Talk objectives: To describe the multi-protocol capabilities of RabbitMQ, how Erlang has been used to efficiently implement these capabilities, and how these capabilities can be leveraged to implement a powerful multi-protocol Open Source cloud-based messaging solution.
Target audience: General audience (there will be some content of a technical nature, but this will not be integral to the talk).

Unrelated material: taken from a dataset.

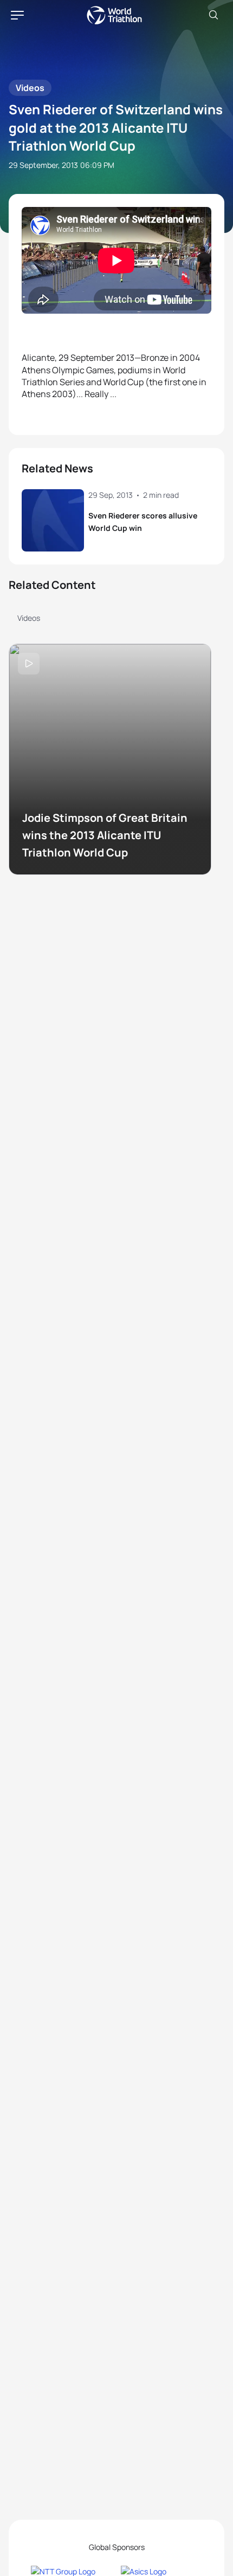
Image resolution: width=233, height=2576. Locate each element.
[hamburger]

Brett Cameron Senior Architect with Hewlett Packard's corporate Cloud Services
Brett Cameron currently works as a senior architect with HP’s corporate Cloud Services group, focusing on the design and implementation of message queuing and related integration services for customers and internal use. Brett lives in Christchurch, New Zealand and has worked in the software industry for some 20 years. In that time he has gained experience in a wide range of technologies, many of which have long since been retired to the software scrapheap of dubious ideas. Brett is involved in the research and development of low-latency and highly scalable messaging solutions for the Financial Services sector running on HP platforms and as a consequence of this work, Brett has been involved in several interesting Open Source projects. He is responsible (or should that be irresponsible) for porting various Open Source solutions (including Erlang and RabbitMQ) to HP’s “legacy” OpenVMS operating system platform. Brett holds a doctorate in chemical physics from the University of Canterbury, and still maintains close links with the University, working as a part time lecturer in the Computer Science and Electronic and Computer Engineering departments. In his spare time, Brett enjoys listening to music, playing the guitar, and drinking beer (preferably cheap Australia lager).